» **Text segment**:

# My T-shirt thread



## addle1618 (Oct 31, 2008)

so I have alot of t-shirt designs and such but I think I will just upload this thread with whichever new one's I make.

*Holding on to Severed Ties*

http://c2.ac-images.myspacecdn.com/images02/3/l_f4d11e29da8844aa9415e75b4cc0d6e1.png

t-shirt form:

http://c4.ac-images.myspacecdn.com/images02/22/l_67ce37584da243bbba118932628742e7.png

Made this last night when talking to Dune about previous abruptly ended close friendships, thought of this as a metaphor in my head and yeah...
Please give feedback.


----------



## gOpheR (Jan 19, 2009)

Is that a lightbulb or just light being reflected in that droplet? Either way I like the shirt.
It doesn't seem like the abrupt ending of a friendship to me, but I suppose I could see the dynamic where it is.

I'd totally wear it.


----------



## addle1618 (Oct 31, 2008)

thank you..it can mean whatever you want really, what do you see it meaning :laughing:?


----------



## gOpheR (Jan 19, 2009)

Well initially I just saw a puppet who has broken his bonds. - Something I would naturally see more aspiring.

Then on further inspection it's as tho now these bonds have been cut "What do I do now?"

Only reason it didn't really remind me of friendship is because if anyone ever tried to control me they wouldn't have a chance to put on the strings.

*shrug* either way, like the shirt.


----------



## Shai Gar (Jan 4, 2009)

http://shaigar.com/Pictures/ENTP.png

that on a shirt, with on the back written "I want to stick my peepee in your cunt"


----------



## gOpheR (Jan 19, 2009)

Shai Gar said:


> http://shaigar.com/Pictures/ENTP.png
> 
> that on a shirt, with on the back written "I want to stick my peepee in your cunt"


Minus the picture... I'd probably wear that too


----------



## Sleepy (Jan 18, 2009)

To me it looks like freedom, and the ambivalence of it. "It's supposed to be nice to be free, but now I have to stand on my own legs without support."

Maybe you could experiment with where you will place the puppet and the cross on the actual shirt. So that all the details will be seen when a person is wearing it. If they are too far apart they might be hard to see especially if the person wearing it is skinny.

Nice shirt!


----------



## de l'eau salée (Nov 10, 2008)

That's awesome  
Do you have a screen printing kit? I've been thinking of getting one myself, it seems like it would be a lot of fun.


----------



## εmptε (Nov 20, 2008)

» **Provided material**:
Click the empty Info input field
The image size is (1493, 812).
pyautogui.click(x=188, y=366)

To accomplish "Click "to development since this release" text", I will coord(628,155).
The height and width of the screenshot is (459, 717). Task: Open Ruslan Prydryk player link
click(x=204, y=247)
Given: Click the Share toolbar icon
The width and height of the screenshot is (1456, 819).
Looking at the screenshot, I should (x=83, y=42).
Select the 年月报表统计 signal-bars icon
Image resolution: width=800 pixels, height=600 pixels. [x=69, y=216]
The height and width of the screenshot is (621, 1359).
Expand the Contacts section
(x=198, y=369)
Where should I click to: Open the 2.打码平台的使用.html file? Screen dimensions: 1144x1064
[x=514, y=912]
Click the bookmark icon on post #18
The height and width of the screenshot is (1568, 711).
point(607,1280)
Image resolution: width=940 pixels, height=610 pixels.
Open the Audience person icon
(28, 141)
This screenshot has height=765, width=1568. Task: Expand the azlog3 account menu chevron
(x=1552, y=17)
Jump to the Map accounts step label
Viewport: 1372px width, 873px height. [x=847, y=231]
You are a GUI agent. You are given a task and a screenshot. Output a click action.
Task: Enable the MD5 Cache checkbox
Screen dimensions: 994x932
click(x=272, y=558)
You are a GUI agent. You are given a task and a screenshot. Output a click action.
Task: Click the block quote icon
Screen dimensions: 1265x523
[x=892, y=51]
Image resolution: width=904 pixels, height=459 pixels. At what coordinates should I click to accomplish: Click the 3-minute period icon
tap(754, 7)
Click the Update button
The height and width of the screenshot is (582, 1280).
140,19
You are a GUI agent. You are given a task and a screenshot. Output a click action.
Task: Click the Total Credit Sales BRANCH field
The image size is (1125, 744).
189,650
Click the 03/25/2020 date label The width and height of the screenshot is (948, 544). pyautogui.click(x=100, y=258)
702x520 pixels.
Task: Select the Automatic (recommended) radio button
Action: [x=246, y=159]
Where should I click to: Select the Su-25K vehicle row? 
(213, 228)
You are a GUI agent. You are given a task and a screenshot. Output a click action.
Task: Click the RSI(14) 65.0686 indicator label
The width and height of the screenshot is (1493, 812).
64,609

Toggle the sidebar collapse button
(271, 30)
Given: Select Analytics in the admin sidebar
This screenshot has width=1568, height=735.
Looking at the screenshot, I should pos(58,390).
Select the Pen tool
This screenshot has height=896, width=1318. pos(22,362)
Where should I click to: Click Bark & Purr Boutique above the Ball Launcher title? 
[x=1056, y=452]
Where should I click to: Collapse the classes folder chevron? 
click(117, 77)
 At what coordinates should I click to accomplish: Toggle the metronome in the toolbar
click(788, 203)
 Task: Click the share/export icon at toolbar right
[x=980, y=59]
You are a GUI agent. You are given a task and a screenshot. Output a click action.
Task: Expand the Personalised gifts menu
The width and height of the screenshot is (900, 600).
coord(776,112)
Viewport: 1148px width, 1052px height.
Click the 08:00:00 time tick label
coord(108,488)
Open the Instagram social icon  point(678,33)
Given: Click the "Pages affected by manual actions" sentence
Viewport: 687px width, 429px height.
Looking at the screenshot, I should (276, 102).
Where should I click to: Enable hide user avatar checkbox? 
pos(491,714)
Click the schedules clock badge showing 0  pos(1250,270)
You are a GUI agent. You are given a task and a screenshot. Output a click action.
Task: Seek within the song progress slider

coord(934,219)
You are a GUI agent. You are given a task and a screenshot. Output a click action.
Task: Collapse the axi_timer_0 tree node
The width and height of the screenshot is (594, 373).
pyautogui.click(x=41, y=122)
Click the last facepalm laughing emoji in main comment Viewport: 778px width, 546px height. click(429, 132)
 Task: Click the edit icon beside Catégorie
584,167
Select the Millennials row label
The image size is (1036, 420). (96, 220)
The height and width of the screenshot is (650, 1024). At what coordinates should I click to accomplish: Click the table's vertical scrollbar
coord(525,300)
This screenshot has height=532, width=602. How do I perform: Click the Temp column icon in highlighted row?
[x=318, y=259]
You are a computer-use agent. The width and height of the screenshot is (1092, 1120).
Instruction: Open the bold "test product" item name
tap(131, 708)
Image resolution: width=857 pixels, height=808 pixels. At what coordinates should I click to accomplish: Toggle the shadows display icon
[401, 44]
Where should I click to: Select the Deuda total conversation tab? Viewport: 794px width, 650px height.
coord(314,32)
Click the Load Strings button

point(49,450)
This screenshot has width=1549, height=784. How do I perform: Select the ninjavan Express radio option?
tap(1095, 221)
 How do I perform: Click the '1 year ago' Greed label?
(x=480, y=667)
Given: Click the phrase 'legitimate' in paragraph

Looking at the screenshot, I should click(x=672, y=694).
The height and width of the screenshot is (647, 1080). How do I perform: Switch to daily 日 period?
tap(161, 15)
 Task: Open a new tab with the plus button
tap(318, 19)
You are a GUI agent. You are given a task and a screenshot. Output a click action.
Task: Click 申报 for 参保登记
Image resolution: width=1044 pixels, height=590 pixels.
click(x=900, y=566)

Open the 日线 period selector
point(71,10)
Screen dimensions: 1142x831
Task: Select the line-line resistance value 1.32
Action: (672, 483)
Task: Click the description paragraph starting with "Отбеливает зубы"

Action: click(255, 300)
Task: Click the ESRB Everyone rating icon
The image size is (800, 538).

» **Brief A**:
In the records, rewrite the lines from the line with "Task: Click the share/export" to the line with "coord(776,112)", putting "Custom gifts" in place of "Personalised gifts" and leaving everything else as it is.
» **Brief B**:
Continue the forum thread about T-shirt designs from the point where it stops.

» **Final result A**:
 Task: Click the share/export icon at toolbar right
[x=980, y=59]
You are a GUI agent. You are given a task and a screenshot. Output a click action.
Task: Expand the Custom gifts menu
The width and height of the screenshot is (900, 600).
coord(776,112)

» **Final result B**:
*I'd wear the shirt if it had a good color scheme.*


----------



## Nightriser (Nov 8, 2008)

I like it.


----------



## snail (Oct 13, 2008)

AddleHeart said:


> so I have alot of t-shirt designs and such but I think I will just upload this thread with whichever new one's I make.
> 
> *Holding on to Severed Ties*
> 
> ...



Brilliant. I like your symbolism. :happy:


----------



## addle1618 (Oct 31, 2008)

gOpheR said:


> Well initially I just saw a puppet who has broken his bonds. - Something I would naturally see more aspiring.
> 
> Then on further inspection it's as tho now these bonds have been cut "What do I do now?"
> 
> ...





Sleepy said:


> To me it looks like freedom, and the ambivalence of it. "It's supposed to be nice to be free, but now I have to stand on my own legs without support."
> 
> Maybe you could experiment with where you will place the puppet and the cross on the actual shirt. So that all the details will be seen when a person is wearing it. If they are too far apart they might be hard to see especially if the person wearing it is skinny.
> 
> Nice shirt!


I like your views better :happy:
I am surprised with the amount of feedback, thank you. I don't know i really like the color scheme personally, It has a very autumn sense feel to me. But for some reason the colors cameout almost redish when it is a very orange color 
Thank you all! I will have to make more soon.


----------



## Duke (Jan 20, 2009)

AddleHeart said:


> Made this last night when talking to _Duke_ about previous abruptly ended close friendships, thought of this as a metaphor in my head and yeah...
> Please give feedback.


Hey there, Addle. It's awesome to see so many insightful perspectives regarding the message your artistic endeavour wishes to convey. As I'd mentioned yesterday, I appreciate the atmosphere and mood the mellow vermilion background evokes - that imagery of sunset and, as you intended, autumn, comes to mind. Essentially, it accentuates that sense of ending and the stretch of sorrow that has begun and will linger for a long time.

I was pondering on this pictorial metaphor before turning in last night, and to me at least, I realised that the fact that the strings of this wooden puppet were severed very suddenly seems to conjure in myself that colossal loss of purpose. He is left questioning - "Where did my strength go?" and later "Was that source of energy and inspiration real?", because from what I see in the picture, the puppet seems to be in tremendous disbelief, apparently reeling from the dissonance between the happier past and the shattered present. He is left wondering, "Did it really happen?".

His fount of strength has departed, and he is left to contend with the memory (the cross) that the experience might just have been real. In essence, he is lost in the transition of states, and of matrices - from a world where he lived by the one who gave him life and purpose, to one in which he is completely on his own - the real world.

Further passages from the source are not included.